TESTO PROPOSTO
Infatti, se tu morissi, io non esisterei più;
dipende da te che io viva o meno;
il legame con te mi è sacro.

Una frase romantica, questa, che ricorda da vicino una dichiarazione d’amore più recente, tratta stavolta dalla letteratura inglese dell’Ottocento. Ci riferiamo a un celebre passo del IX capitolo di Cime tempestose (Garzanti, traduzione di Rosina Binetti) di Emily Brontë (1818-1848), in cui Catherine definisce il suo amore per Heathcliff come un sentimento altrettanto totalizzante:

Le mie grandi pene in questo mondo sono state le pene di Heathcliff, e io le ho conosciute e le ho sentite tutte una a una dal principio; la sola ragione di vivere per me è lui. Se tutto il resto perisse, e lui rimanesse, io continuerei a esistere; e, se tutto il resto rimanesse e lui fosse annientato, l’universo si cambierebbe per me in un’immensa cosa estranea.

Al di là dell’eterno rapporto fra èros e thànatos, l’amore in letteratura è stato spesso rappresentato anche come la capacità di abbandonarsi all’altro, percependo una comunione di corpo e di spirito che va oltre le nostre capacità razionali. Ne scrive la poetessa Premio Nobel Wisława Szymborska (1923-2012) nel seguente componimento, tratto da La gioia di scrivere (Adelphi, traduzione di L. Rescio):

Cademmo nell’abbraccio,
ci separammo dal mondo,
non sapevamo se eravamo due corpi
o due anime
o un corpo e un’anima […].

Non dimentichiamo, però, che aprirsi all’amore vuol dire soprattutto entrare in contatto con sé stessi, con la propria interiorità, con le proprie pulsioni. E a dimostrarlo è una frase teneramente romantica tratta da Il barone rampante (Mondadori) di Italo Calvino (1923-1985), in cui l’amore si trasforma in un mezzo privilegiato per ampliare la conoscenza di noi stessi mentre viviamo nuove esperienze:

Si conobbero. Lui conobbe lei e se stesso, perché in verità non s’era mai saputo. E lei conobbe lui e se stessa, perché pur essendosi saputa sempre mai s’era potuta riconoscere così.

MATERIALE FORNITO

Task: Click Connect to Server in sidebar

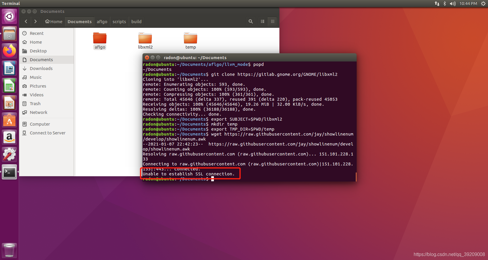Action: tap(47, 133)
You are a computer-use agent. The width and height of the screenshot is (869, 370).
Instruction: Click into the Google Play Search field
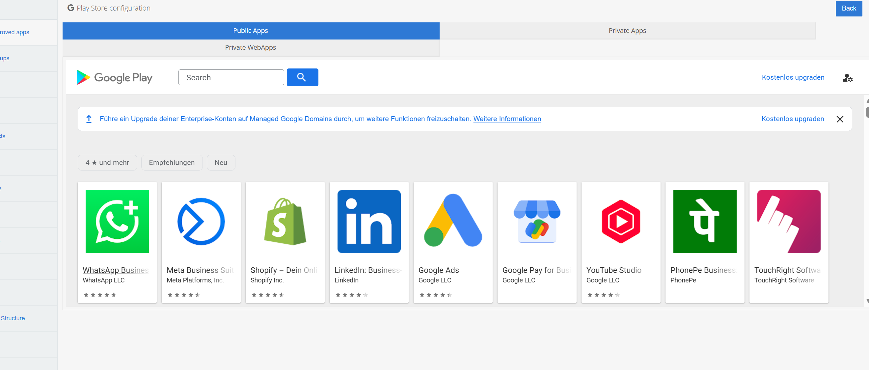point(231,78)
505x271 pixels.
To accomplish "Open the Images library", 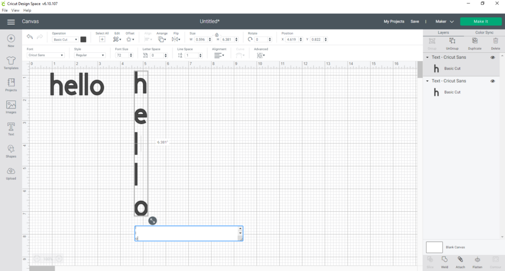I will click(11, 106).

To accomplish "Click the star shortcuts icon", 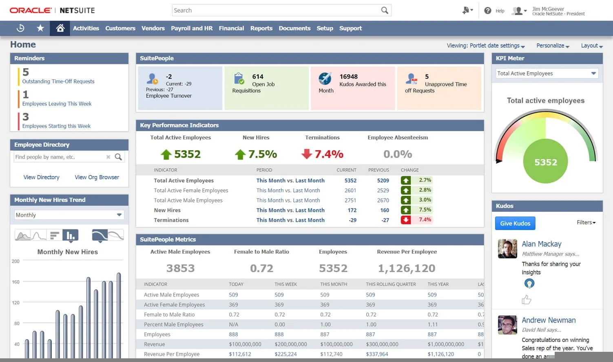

ATTIVITÀ PROPOSTE
(A) Secondo il testo proposto, da quale capitolo di Cime tempestose proviene il passo citato?
(B) Trascrivi fedelmente dal testo proposto il brano che parte dalle parole "Infatti, se tu" e si chiude dopo le parole "un’immensa cosa estranea.".
(C) Indica tutte le case editrici menzionate nel testo proposto.

SOLUZIONI PER CONSEGNA
(A) Dal IX capitolo.

(B)
Infatti, se tu morissi, io non esisterei più;
dipende da te che io viva o meno;
il legame con te mi è sacro.

Una frase romantica, questa, che ricorda da vicino una dichiarazione d’amore più recente, tratta stavolta dalla letteratura inglese dell’Ottocento. Ci riferiamo a un celebre passo del IX capitolo di Cime tempestose (Garzanti, traduzione di Rosina Binetti) di Emily Brontë (1818-1848), in cui Catherine definisce il suo amore per Heathcliff come un sentimento altrettanto totalizzante:

Le mie grandi pene in questo mondo sono state le pene di Heathcliff, e io le ho conosciute e le ho sentite tutte una a una dal principio; la sola ragione di vivere per me è lui. Se tutto il resto perisse, e lui rimanesse, io continuerei a esistere; e, se tutto il resto rimanesse e lui fosse annientato, l’universo si cambierebbe per me in un’immensa cosa estranea.

(C) Garzanti, Adelphi, Mondadori